> **Data under study**:
*** Block opens ***

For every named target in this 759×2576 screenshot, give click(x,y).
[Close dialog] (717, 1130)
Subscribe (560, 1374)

*** Block closes ***
*** Block opens ***

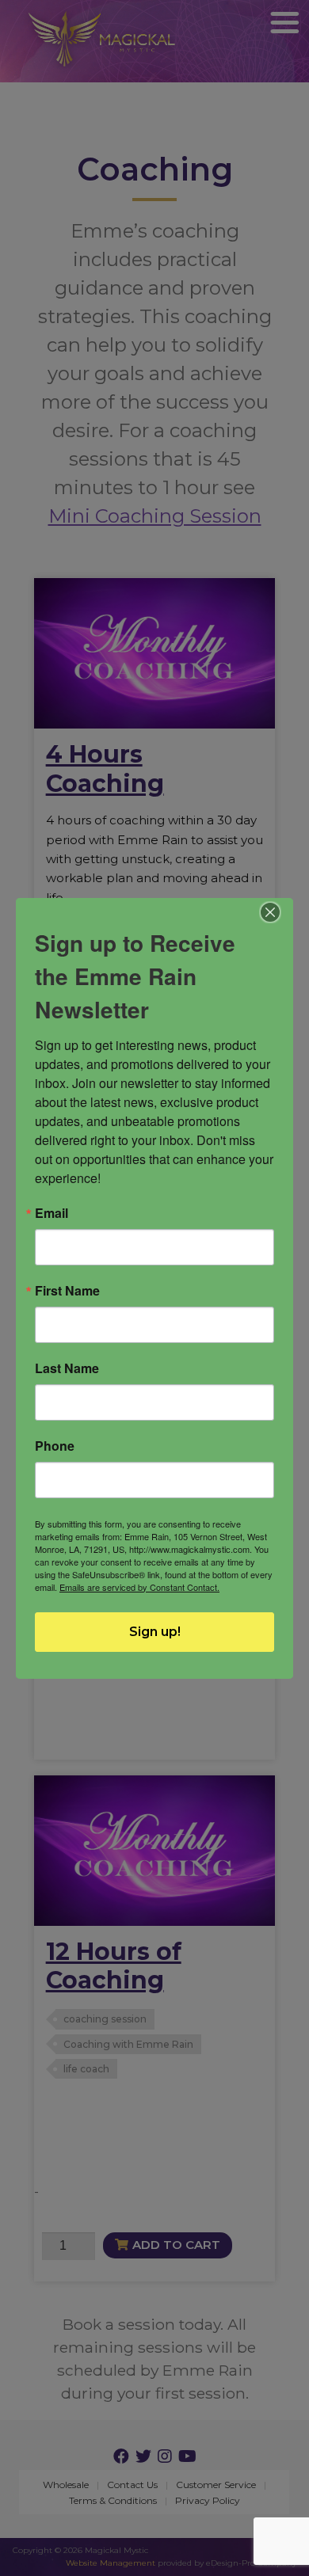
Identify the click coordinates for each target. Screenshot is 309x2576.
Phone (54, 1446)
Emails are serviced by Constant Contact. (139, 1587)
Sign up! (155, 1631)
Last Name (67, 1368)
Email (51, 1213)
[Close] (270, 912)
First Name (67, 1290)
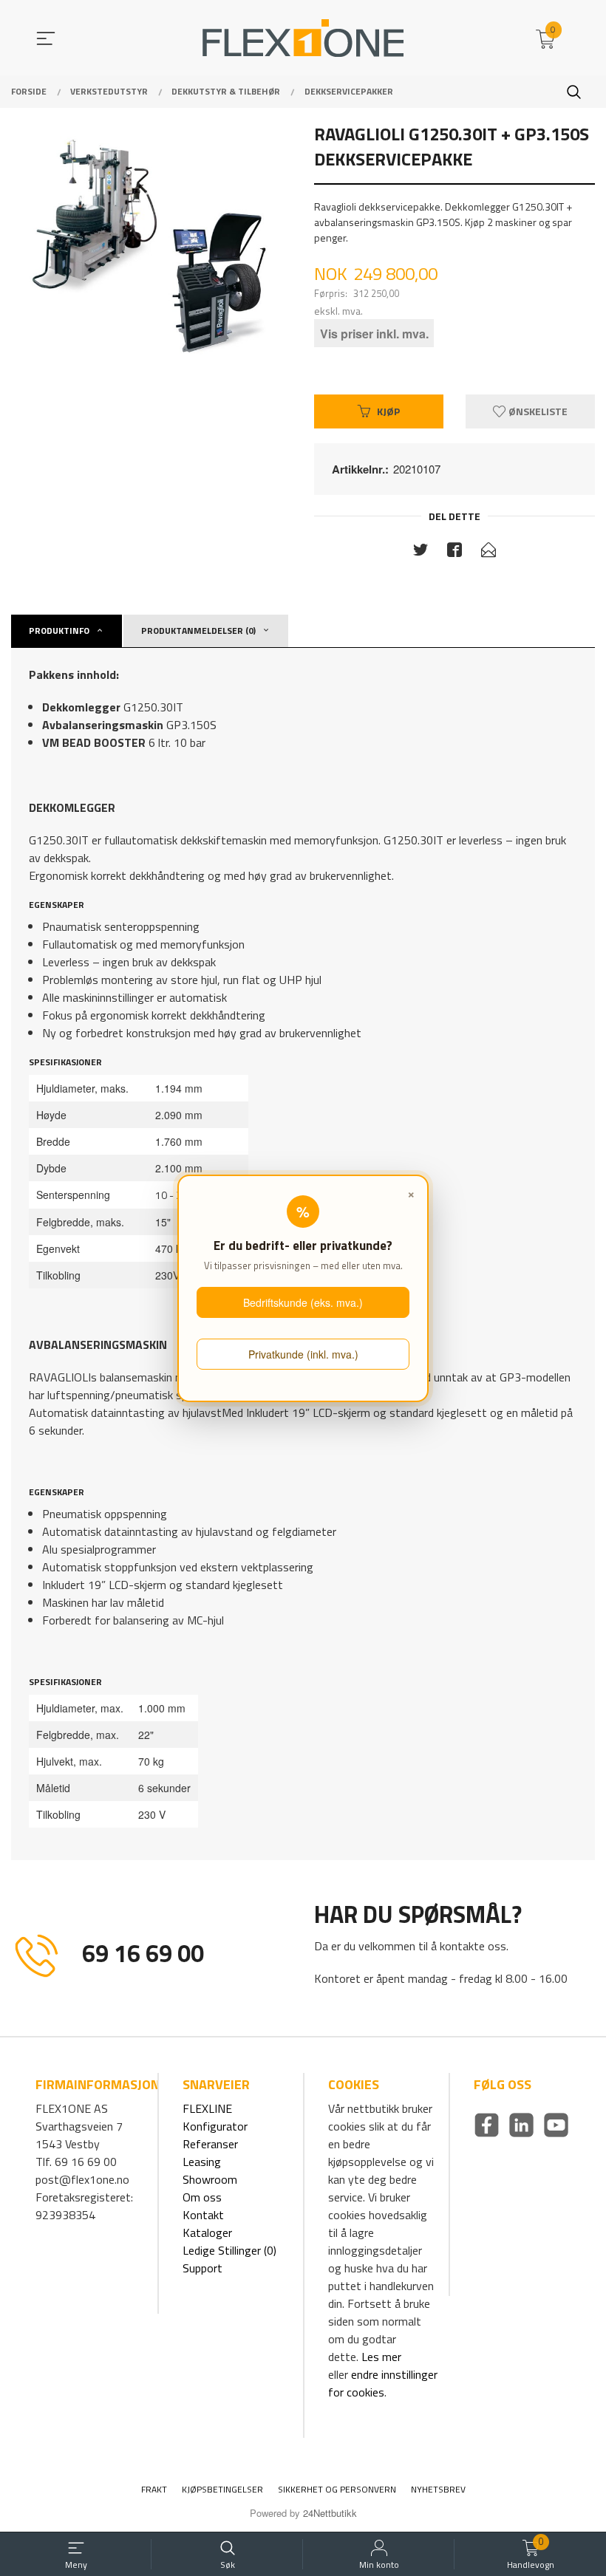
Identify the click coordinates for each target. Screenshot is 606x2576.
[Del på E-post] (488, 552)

*** Block closes ***
*** Block opens ***

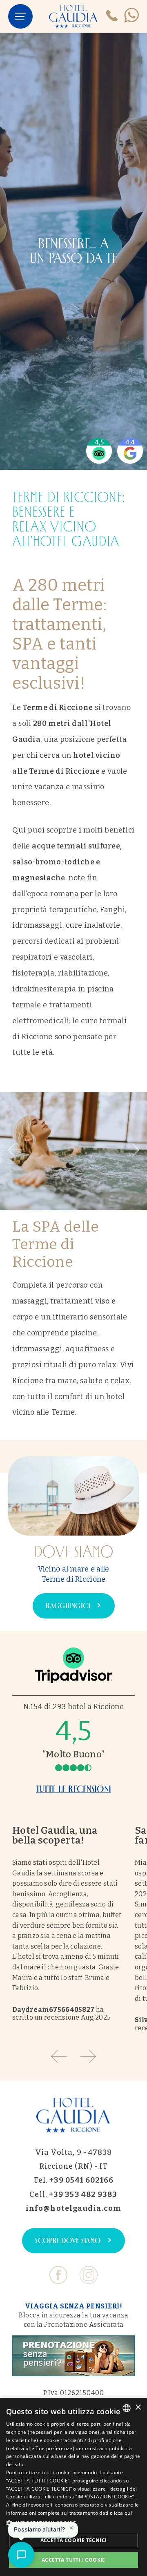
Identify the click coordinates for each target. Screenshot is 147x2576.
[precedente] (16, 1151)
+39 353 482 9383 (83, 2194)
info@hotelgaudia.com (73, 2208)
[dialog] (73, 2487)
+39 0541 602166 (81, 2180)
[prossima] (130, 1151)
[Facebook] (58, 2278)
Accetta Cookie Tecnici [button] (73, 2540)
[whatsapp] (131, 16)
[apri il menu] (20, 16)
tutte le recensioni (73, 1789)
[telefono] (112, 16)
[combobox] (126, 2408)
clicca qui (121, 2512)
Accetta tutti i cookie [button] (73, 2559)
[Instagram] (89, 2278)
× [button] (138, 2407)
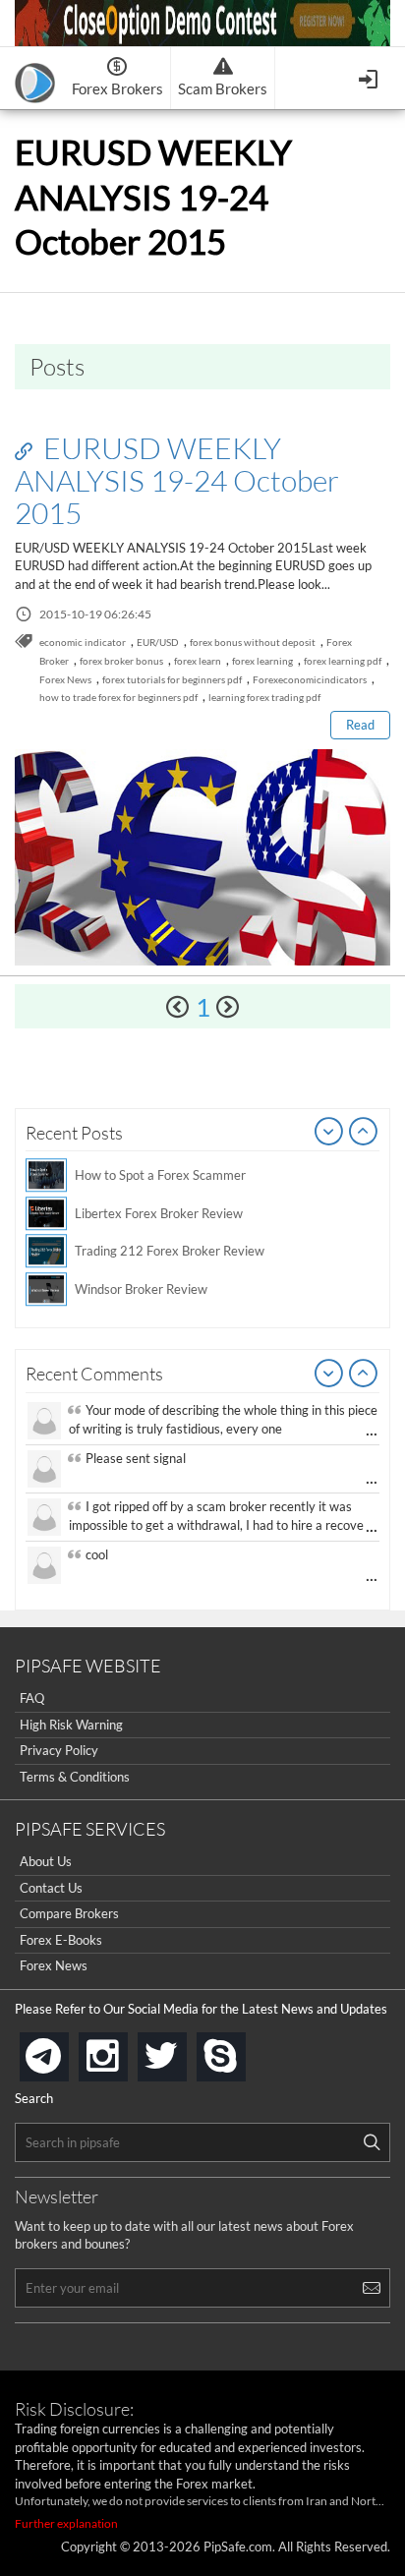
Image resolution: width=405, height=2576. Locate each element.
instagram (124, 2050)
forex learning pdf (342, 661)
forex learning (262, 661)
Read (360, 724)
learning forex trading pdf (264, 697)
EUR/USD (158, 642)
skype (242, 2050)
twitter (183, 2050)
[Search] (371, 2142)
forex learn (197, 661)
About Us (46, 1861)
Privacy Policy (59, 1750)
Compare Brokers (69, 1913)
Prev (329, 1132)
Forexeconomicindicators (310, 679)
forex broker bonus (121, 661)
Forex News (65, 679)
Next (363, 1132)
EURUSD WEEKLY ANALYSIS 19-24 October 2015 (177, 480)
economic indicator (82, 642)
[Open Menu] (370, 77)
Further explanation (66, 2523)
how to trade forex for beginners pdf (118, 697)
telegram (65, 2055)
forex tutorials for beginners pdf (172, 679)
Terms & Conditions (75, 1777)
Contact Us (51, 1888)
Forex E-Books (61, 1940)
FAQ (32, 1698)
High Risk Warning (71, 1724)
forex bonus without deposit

*** Block closes ***

> **Brief**:
For every line of the data above that contains "coordinates", copy that line.

> **Response to this exercise**:
Identify the click coordinates for each target. Screenshot is 309x2576.
Identify the click coordinates for each target. Screenshot is 606x2576.
Identify the click coordinates for each target. Screenshot is 147x2576.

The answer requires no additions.